-- Task prompt --
Repeat the records word for word.

[Collected data entries]
---

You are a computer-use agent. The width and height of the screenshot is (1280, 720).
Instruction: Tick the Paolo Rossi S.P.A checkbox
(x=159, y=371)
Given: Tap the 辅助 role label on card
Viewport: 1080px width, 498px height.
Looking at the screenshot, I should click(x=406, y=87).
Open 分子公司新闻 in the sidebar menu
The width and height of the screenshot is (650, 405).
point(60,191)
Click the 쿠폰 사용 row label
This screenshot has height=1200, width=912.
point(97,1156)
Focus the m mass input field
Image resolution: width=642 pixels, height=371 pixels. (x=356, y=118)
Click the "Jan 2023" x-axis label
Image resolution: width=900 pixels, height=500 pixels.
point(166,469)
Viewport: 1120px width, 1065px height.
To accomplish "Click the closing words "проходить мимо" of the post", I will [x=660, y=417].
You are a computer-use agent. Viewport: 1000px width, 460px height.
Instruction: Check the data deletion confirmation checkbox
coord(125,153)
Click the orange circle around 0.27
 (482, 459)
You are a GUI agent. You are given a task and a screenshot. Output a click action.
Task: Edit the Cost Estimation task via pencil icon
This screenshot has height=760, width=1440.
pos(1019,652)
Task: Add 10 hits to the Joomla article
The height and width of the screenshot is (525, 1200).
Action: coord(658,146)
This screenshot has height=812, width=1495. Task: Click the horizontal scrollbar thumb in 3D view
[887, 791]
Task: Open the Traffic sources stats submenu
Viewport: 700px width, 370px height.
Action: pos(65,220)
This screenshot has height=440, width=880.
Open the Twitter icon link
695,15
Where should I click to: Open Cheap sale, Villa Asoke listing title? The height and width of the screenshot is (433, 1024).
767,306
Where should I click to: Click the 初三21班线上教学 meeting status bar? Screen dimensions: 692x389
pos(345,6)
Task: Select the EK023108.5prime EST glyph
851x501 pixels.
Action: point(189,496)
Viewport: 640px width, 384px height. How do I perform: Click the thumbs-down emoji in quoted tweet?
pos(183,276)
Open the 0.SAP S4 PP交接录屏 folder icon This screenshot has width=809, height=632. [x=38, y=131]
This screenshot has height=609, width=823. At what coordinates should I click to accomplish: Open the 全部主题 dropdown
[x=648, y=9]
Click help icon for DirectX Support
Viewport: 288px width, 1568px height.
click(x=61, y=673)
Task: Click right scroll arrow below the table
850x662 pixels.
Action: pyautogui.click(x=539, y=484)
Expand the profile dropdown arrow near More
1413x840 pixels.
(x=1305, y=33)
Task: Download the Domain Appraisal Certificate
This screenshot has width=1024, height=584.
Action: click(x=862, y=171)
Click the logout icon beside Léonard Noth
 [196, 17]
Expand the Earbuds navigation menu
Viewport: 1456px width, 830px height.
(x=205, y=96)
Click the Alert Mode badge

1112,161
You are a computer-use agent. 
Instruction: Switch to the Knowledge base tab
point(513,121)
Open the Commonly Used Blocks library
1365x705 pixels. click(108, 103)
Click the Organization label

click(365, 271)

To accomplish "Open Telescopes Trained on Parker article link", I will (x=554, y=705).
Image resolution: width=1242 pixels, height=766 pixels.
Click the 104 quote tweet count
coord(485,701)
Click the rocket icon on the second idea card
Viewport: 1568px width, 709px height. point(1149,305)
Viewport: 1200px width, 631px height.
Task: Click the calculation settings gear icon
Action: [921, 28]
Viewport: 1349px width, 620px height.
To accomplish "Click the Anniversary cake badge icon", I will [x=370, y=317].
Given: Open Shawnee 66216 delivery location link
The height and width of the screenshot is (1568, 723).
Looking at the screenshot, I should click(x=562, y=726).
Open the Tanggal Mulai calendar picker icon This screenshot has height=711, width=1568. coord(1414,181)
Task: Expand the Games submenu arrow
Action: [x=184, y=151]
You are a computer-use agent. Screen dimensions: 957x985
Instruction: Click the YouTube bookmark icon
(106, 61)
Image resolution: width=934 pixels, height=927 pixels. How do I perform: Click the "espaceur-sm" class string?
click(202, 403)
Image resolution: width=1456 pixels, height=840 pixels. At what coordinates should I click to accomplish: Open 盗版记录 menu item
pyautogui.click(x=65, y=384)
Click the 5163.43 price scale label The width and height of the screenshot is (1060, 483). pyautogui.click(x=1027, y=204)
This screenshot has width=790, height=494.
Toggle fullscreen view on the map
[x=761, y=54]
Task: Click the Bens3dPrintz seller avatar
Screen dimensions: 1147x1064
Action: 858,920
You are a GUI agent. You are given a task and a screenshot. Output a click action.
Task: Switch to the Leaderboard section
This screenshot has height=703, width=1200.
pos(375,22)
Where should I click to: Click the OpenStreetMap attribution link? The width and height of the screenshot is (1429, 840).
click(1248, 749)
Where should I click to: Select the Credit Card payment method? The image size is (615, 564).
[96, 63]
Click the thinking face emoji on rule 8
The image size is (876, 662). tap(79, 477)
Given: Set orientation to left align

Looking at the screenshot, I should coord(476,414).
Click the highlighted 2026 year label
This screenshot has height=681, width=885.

---

-- Exercise answer --
You are a computer-use agent. The width and height of the screenshot is (1280, 720).
Instruction: Tick the Paolo Rossi S.P.A checkbox
(x=159, y=371)
Given: Tap the 辅助 role label on card
Viewport: 1080px width, 498px height.
Looking at the screenshot, I should click(x=406, y=87).
Open 分子公司新闻 in the sidebar menu
The width and height of the screenshot is (650, 405).
point(60,191)
Click the 쿠폰 사용 row label
This screenshot has height=1200, width=912.
point(97,1156)
Focus the m mass input field
Image resolution: width=642 pixels, height=371 pixels. (x=356, y=118)
Click the "Jan 2023" x-axis label
Image resolution: width=900 pixels, height=500 pixels.
point(166,469)
Viewport: 1120px width, 1065px height.
To accomplish "Click the closing words "проходить мимо" of the post", I will [x=660, y=417].
You are a computer-use agent. Viewport: 1000px width, 460px height.
Instruction: Check the data deletion confirmation checkbox
coord(125,153)
Click the orange circle around 0.27
 (482, 459)
You are a GUI agent. You are given a task and a screenshot. Output a click action.
Task: Edit the Cost Estimation task via pencil icon
This screenshot has height=760, width=1440.
pos(1019,652)
Task: Add 10 hits to the Joomla article
The height and width of the screenshot is (525, 1200).
Action: coord(658,146)
This screenshot has height=812, width=1495. Task: Click the horizontal scrollbar thumb in 3D view
[887, 791]
Task: Open the Traffic sources stats submenu
Viewport: 700px width, 370px height.
Action: pos(65,220)
This screenshot has height=440, width=880.
Open the Twitter icon link
695,15
Where should I click to: Open Cheap sale, Villa Asoke listing title? The height and width of the screenshot is (433, 1024).
767,306
Where should I click to: Click the 初三21班线上教学 meeting status bar? Screen dimensions: 692x389
pos(345,6)
Task: Select the EK023108.5prime EST glyph
851x501 pixels.
Action: point(189,496)
Viewport: 640px width, 384px height. How do I perform: Click the thumbs-down emoji in quoted tweet?
pos(183,276)
Open the 0.SAP S4 PP交接录屏 folder icon This screenshot has width=809, height=632. [x=38, y=131]
This screenshot has height=609, width=823. At what coordinates should I click to accomplish: Open the 全部主题 dropdown
[x=648, y=9]
Click help icon for DirectX Support
Viewport: 288px width, 1568px height.
click(x=61, y=673)
Task: Click right scroll arrow below the table
850x662 pixels.
Action: pyautogui.click(x=539, y=484)
Expand the profile dropdown arrow near More
1413x840 pixels.
(x=1305, y=33)
Task: Download the Domain Appraisal Certificate
This screenshot has width=1024, height=584.
Action: click(x=862, y=171)
Click the logout icon beside Léonard Noth
 [196, 17]
Expand the Earbuds navigation menu
Viewport: 1456px width, 830px height.
(x=205, y=96)
Click the Alert Mode badge

1112,161
You are a computer-use agent. 
Instruction: Switch to the Knowledge base tab
point(513,121)
Open the Commonly Used Blocks library
1365x705 pixels. click(108, 103)
Click the Organization label

click(365, 271)

To accomplish "Open Telescopes Trained on Parker article link", I will (x=554, y=705).
Image resolution: width=1242 pixels, height=766 pixels.
Click the 104 quote tweet count
coord(485,701)
Click the rocket icon on the second idea card
Viewport: 1568px width, 709px height. point(1149,305)
Viewport: 1200px width, 631px height.
Task: Click the calculation settings gear icon
Action: [921, 28]
Viewport: 1349px width, 620px height.
To accomplish "Click the Anniversary cake badge icon", I will [x=370, y=317].
Given: Open Shawnee 66216 delivery location link
The height and width of the screenshot is (1568, 723).
Looking at the screenshot, I should click(x=562, y=726).
Open the Tanggal Mulai calendar picker icon This screenshot has height=711, width=1568. coord(1414,181)
Task: Expand the Games submenu arrow
Action: [x=184, y=151]
You are a computer-use agent. Screen dimensions: 957x985
Instruction: Click the YouTube bookmark icon
(106, 61)
Image resolution: width=934 pixels, height=927 pixels. How do I perform: Click the "espaceur-sm" class string?
click(202, 403)
Image resolution: width=1456 pixels, height=840 pixels. At what coordinates should I click to accomplish: Open 盗版记录 menu item
pyautogui.click(x=65, y=384)
Click the 5163.43 price scale label The width and height of the screenshot is (1060, 483). pyautogui.click(x=1027, y=204)
This screenshot has width=790, height=494.
Toggle fullscreen view on the map
[x=761, y=54]
Task: Click the Bens3dPrintz seller avatar
Screen dimensions: 1147x1064
Action: 858,920
You are a GUI agent. You are given a task and a screenshot. Output a click action.
Task: Switch to the Leaderboard section
This screenshot has height=703, width=1200.
pos(375,22)
Where should I click to: Click the OpenStreetMap attribution link? The width and height of the screenshot is (1429, 840).
click(1248, 749)
Where should I click to: Select the Credit Card payment method? The image size is (615, 564).
[96, 63]
Click the thinking face emoji on rule 8
The image size is (876, 662). tap(79, 477)
Given: Set orientation to left align

Looking at the screenshot, I should coord(476,414).
Click the highlighted 2026 year label
This screenshot has height=681, width=885.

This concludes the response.